Sağlık Bakanı Firas Abyad, 19 Ekim'de ise koleranın çok hızlı bir şekilde yayıldığını, ölü sayısının 5'e, hasta sayısının da 169'a ulaştığını belirtti.

Sağlık Bakanlığının dün paylaştığı verilere göre Lübnan'da koleraya yakalananların sayısı 220'ye yükseldi.

Hastalık sığınmacı kamplarında ortaya çıktı

Lübnanlı yetkililere göre kolera vakası ilk olarak ülkenin kuzeyinde Suriyeli sığınmacıların kaldığı düzensiz kamplarda ortaya çıktı ve ardından evlerde yaşayan Suriyeli ve Lübnanlılara sıçradı.

Bakan Abyad'ın verdiği bilgilere göre, vakaların çoğu ülkenin kuzeyinde Suriye sınırında bulunan Akkar vilayetinde. Hastalığın asıl sebebi de bu bölgedeki içme sularında görülen ciddi kirlilik.

"Yeterli düzeyde tedbirleri henüz alamadık"

Akkar halkı ve bölgedeki binlerce sığınmacının temel su kaynağını, farklı noktalardan geçen birkaç nehir oluşturuyor.

Lübnan'da 2019'da başlayan ekonomik kriz ve peşinden gelen elektrik kesintileri nedeniyle halka temiz içme suyu tedarik eden arıtma tesislerinin neredeyse tümü atıl durumda.
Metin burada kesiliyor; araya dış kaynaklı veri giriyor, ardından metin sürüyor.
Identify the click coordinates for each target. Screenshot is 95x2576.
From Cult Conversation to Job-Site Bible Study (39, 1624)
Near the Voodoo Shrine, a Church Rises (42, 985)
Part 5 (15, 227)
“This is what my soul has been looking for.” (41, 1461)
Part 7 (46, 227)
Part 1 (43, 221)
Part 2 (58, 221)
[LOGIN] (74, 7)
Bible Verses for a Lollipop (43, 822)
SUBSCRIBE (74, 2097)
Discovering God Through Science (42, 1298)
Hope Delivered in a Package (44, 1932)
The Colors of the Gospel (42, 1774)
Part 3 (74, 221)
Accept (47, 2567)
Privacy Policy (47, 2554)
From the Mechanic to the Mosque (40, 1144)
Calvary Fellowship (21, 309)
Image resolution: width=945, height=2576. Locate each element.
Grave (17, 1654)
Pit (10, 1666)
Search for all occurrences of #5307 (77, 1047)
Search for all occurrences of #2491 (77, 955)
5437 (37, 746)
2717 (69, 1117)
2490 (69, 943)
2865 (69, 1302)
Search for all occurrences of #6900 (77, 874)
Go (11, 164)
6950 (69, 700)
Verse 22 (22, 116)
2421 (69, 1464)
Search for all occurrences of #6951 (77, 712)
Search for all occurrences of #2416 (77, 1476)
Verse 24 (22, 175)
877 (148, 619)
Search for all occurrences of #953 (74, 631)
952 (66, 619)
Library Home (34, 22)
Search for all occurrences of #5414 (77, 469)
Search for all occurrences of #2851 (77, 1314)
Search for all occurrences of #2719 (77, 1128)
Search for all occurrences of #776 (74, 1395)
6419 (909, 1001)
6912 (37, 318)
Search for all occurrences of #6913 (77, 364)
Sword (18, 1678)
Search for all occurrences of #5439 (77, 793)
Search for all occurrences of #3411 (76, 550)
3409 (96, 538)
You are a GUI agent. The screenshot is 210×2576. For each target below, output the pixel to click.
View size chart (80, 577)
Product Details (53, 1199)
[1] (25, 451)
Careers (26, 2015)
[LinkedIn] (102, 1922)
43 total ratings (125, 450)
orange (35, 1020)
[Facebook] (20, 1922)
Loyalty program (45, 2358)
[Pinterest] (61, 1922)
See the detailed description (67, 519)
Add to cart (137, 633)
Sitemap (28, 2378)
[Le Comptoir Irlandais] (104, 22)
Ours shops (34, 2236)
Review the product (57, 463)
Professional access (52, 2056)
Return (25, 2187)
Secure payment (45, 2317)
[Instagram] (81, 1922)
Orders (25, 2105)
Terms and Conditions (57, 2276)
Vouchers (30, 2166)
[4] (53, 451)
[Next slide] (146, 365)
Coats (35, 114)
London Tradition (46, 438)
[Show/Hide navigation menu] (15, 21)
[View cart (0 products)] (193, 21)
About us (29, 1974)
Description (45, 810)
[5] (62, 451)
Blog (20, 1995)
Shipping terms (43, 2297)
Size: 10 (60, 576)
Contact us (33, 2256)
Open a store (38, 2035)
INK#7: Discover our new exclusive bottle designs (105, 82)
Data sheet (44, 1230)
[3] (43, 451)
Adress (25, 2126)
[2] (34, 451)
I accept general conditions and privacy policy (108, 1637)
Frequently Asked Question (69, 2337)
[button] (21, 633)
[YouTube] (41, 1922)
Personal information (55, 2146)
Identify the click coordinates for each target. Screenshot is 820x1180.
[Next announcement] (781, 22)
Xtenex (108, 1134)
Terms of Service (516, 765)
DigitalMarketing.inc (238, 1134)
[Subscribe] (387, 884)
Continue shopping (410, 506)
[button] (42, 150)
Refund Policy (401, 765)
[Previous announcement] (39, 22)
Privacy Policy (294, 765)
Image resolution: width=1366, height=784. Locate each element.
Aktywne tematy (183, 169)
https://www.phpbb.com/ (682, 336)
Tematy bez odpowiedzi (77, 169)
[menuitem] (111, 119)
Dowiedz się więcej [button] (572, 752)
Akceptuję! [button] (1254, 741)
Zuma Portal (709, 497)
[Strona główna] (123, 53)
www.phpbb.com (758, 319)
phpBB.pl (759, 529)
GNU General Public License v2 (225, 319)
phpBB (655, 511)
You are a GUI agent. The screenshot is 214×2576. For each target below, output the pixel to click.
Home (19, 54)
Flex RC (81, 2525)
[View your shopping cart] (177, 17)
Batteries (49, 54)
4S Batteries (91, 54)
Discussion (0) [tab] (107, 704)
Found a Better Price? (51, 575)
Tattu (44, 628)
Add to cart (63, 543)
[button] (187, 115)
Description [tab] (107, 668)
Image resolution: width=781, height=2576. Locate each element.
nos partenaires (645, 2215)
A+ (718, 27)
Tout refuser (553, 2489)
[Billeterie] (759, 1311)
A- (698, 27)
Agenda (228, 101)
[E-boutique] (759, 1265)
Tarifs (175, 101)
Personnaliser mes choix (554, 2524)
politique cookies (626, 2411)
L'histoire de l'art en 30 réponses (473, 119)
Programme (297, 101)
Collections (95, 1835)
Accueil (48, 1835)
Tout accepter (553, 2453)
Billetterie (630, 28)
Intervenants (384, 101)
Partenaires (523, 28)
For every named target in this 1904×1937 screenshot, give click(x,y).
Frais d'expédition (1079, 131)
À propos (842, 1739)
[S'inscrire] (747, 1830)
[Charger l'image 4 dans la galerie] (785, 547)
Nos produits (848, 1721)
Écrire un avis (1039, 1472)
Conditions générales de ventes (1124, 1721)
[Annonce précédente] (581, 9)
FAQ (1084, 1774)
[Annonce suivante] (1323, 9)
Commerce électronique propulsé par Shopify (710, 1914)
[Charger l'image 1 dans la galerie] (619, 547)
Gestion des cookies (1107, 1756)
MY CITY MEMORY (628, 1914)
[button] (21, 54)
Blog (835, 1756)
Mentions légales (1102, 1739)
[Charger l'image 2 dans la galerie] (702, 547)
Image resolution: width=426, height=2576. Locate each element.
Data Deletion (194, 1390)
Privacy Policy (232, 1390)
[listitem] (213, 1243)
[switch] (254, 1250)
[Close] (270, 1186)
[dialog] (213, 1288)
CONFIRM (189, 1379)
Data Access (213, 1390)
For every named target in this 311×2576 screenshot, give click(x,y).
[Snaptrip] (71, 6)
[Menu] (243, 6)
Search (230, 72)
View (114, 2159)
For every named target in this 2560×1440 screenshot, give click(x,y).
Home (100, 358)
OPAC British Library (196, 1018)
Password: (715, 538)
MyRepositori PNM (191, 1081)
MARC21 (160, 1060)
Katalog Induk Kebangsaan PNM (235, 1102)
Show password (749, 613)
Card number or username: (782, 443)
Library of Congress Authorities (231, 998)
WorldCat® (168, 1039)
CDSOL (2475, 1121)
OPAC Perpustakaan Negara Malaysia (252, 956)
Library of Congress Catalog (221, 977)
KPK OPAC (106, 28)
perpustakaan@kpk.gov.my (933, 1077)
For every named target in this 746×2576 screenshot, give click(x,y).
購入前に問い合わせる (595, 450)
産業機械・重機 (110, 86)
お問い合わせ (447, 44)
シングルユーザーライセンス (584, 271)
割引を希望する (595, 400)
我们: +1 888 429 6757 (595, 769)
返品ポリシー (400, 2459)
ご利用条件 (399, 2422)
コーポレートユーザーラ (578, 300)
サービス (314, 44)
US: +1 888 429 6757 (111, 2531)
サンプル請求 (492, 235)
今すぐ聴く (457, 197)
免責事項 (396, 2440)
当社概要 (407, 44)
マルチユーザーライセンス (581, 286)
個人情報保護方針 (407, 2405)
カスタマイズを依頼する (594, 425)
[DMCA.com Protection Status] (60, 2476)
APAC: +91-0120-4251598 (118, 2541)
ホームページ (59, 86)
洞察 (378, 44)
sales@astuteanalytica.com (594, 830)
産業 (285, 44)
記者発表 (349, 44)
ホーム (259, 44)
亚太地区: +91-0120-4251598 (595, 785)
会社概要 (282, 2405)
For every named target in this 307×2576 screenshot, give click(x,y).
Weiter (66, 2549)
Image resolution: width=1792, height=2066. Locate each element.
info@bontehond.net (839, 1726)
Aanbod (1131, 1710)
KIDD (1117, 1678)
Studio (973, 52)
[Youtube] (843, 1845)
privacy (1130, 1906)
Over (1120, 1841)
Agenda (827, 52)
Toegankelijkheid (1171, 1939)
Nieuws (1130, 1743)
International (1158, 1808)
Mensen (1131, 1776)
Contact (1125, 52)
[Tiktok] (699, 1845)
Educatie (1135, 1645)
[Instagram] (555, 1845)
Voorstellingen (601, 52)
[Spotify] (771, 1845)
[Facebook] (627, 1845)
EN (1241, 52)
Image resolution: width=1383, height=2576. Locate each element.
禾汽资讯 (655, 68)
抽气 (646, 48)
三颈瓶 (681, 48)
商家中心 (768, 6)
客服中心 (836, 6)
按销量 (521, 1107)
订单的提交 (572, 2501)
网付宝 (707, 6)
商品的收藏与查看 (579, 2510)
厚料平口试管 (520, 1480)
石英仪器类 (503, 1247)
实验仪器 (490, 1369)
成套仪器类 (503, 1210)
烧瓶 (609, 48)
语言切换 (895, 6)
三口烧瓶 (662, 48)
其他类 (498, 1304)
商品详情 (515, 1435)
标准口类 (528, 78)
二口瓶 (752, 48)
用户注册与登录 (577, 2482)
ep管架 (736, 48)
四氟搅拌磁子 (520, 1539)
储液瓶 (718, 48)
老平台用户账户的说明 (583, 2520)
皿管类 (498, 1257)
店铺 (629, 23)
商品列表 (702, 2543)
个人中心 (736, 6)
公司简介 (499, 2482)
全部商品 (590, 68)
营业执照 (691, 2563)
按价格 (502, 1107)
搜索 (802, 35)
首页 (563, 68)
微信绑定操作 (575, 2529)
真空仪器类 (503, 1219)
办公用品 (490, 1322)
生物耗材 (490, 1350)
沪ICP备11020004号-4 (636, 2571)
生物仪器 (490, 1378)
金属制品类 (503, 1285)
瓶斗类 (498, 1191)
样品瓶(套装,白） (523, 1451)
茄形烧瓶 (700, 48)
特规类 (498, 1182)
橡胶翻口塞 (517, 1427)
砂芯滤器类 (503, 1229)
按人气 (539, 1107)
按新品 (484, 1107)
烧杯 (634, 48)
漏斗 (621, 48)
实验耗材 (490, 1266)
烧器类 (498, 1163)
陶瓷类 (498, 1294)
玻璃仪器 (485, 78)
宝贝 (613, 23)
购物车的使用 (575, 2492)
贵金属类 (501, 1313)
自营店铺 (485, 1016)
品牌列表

Temiz kaynak suyu veya kuyusu bulunmayan sakinler, mecburen sulama kanalları ve kirlenmiş nehirden ihtiyaçlarını karşılamaya devam ediyor.

Vakaların yüksek olduğu Akkar vilayetindeki Mhamra beldesinin Belediye Başkanı Abdulmunham Osman yaptığı açıklamada, kampta zeytin ağaçları ve tarlalar arasında inşa edilen ve herhangi bir düzenleme, denetleme ve kontrolün olmadığı yaklaşık 45 sığınmacı kampı bulunduğunu söyledi.

Beldedeki nüfusun ciddi şekilde arttığını, altyapı sorunları nedeniyle yeterli hizmetlerin zaten sunulamadığını belirten Osman, koleranın yayılmasıyla durumun daha da kötüleştiğini aktardı.

Belediye Başkanı, "Uluslararası örgütler, koleranın yayılmasının önüne geçmek için bazı tedbirler alıyor ancak bunlar yeterli ve istenen seviyede değil. Bölgedeki tüm köy ve kamp sakinlerine ivedi şekilde temiz su sağlanmalı." dedi.

Bölge halkının tek içme suyu kaynağının dağlık bölgelerden denize doğru inen nehir suları olduğuna dikkati çeken Osman, "Ancak elektrik kesintileri nedeniyle su arıtma tesisleri devre dışı. İnsanlar buna rağmen çaresiz bir şekilde arıtılmamış suları kullanıyor veya tarım için daha önce inşa edilen sulama kanallarından su temin ediyor." ifadelerini kullandı.